As the global media watches intently as 33 brave miners in Chile are rescued from the collapsed that they have been trapped in since August let’s hope that anti-trade union Chilean president, Sebastián Piñera, whose political roots go back to the Pinochet days, massively improves the health and safety of these mines.
The mine at San Jose is owned by San Esteban, a medium-sized mining company which is now being sued by families of some of the miners trapped underground, who claim the company failed to make safety improvements despite three deaths at its mines over six years, and dozens of accidents.
They are also suing Sernageomin, the state regulator of mines, for allowing the company to reopen in 2008 following its closure a year earlier over a death.
“There is undoubtedly a link between the price of metal and the number of people operating in the business, particularly in the small and medium-sized mines,” said Miguel Angel Duran, president of Chile’s Mining Council, which represents 16 of the biggest mining companies operating in Chile.

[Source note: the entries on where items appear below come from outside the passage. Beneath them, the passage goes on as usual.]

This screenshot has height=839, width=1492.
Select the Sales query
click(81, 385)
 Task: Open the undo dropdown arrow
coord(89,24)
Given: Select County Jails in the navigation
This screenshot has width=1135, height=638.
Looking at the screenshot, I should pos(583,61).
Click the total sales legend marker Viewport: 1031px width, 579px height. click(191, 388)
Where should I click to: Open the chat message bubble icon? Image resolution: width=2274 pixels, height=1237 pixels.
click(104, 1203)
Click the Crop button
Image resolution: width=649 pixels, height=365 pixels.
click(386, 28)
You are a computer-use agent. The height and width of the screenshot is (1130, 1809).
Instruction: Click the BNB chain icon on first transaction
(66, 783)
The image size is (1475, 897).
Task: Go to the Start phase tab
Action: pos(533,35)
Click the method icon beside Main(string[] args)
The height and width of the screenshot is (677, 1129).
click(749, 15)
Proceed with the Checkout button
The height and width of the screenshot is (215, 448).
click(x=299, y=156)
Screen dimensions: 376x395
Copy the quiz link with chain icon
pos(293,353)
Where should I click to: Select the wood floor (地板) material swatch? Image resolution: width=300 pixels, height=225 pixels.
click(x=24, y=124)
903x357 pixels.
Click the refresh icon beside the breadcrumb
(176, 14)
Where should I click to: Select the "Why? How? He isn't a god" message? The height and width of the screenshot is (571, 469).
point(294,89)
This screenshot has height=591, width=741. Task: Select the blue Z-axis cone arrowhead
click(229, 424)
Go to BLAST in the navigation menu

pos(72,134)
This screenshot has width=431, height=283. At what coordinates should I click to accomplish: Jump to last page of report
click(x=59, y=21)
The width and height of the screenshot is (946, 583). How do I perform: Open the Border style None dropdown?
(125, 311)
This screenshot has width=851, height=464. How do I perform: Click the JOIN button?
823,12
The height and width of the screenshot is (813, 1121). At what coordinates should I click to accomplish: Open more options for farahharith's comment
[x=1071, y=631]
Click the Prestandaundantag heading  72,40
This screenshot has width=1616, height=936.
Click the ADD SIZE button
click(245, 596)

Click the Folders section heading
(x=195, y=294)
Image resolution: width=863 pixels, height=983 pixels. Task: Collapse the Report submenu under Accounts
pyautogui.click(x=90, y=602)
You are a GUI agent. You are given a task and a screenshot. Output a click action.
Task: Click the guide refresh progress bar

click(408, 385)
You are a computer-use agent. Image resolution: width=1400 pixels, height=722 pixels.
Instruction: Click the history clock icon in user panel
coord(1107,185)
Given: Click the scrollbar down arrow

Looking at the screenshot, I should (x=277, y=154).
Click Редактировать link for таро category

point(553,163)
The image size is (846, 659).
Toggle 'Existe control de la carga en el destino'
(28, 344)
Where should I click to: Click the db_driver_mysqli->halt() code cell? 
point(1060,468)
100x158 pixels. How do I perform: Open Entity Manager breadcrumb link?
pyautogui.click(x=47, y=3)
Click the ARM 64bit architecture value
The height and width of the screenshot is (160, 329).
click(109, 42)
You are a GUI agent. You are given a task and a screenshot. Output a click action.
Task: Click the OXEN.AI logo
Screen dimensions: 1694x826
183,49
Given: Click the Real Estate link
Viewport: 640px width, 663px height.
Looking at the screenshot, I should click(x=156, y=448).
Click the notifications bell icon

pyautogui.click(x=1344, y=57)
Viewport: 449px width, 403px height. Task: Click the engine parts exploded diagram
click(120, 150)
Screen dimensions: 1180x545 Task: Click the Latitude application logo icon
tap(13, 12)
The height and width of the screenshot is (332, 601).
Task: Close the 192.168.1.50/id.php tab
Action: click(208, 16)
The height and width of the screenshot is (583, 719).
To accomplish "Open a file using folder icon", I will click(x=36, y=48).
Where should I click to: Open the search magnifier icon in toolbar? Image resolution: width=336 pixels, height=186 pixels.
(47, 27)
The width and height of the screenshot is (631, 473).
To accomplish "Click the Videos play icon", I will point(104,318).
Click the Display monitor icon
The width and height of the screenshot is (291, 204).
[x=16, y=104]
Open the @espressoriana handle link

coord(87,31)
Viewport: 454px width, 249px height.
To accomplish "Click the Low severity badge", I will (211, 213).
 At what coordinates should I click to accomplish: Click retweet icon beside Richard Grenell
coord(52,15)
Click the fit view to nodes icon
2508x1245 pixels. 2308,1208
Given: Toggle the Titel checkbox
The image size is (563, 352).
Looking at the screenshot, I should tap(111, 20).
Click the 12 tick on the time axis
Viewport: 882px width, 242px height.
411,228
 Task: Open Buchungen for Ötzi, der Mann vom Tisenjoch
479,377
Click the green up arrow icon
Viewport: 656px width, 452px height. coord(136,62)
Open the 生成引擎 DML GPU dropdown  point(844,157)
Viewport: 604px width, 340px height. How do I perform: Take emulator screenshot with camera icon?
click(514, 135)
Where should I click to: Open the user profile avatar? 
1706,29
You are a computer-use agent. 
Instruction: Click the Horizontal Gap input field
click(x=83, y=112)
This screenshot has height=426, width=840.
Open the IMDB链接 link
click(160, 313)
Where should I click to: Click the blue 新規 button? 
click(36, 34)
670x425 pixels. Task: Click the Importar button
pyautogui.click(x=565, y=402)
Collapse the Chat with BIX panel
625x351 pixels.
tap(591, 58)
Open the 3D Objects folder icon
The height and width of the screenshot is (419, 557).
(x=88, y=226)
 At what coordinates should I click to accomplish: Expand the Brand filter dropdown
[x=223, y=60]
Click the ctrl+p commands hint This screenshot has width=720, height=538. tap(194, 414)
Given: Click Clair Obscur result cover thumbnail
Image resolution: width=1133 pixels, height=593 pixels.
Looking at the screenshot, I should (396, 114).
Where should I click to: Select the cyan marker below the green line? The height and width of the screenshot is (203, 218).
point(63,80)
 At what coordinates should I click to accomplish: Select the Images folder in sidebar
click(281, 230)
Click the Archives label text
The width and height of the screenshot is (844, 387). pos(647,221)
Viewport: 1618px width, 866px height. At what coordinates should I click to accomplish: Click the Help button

In 2007 and 2008, at the height of the boom in copper prices, there were more deaths in Chilean mines than in any other years during the decade. In 2007, when the copper price averaged a record $3.24 per lb, 40 miners died in accidents. In 2008, when copper was at $2.88 per lb, the death toll hit 43. The average for the decade was 34. In contrast, the safest year in the history of Chilean mining was 1999, when the average copper price fell to just 72 cents, its lowest level in over 10 years, a consequence of the Asian crisis.
Furthermore
In the first eight months of this year, 31 Chilean miners died in accidents by cave-ins, electrocution, explosions, asphyxiation & falls from heights.
Deaths are undercounted because there are few investigators. Deaths from occupational illnesses are ignored. According to ICEM, there are no reliable global statistics on mining fatalities but it is estimated that 12,000 miners are killed on the job every year.
And what brings this human disaster story back from the brink of tragedy is the men stuck in the mine, their sheer courage and solidarity with each other. The focus, for a change, is not concentrated nor obsessed with celeb-ville instead ordinary working class men and their families/friends, they are at the central of this story while the president of Chile stands in the background, waiting and hoping opportunistically that his election strategy for votes improves (and whose popularity has increased since this mining catastrophe). But it is these ordinary people, their lives and solidarity which is integral to the story.
Though I believe ICEM’s slogan is also an important one, one which should be central to this story and countless other stories of anonymous miners who are wounded, suffer long-term illnesses or die and that is “The stronger the union, the safer the mine.”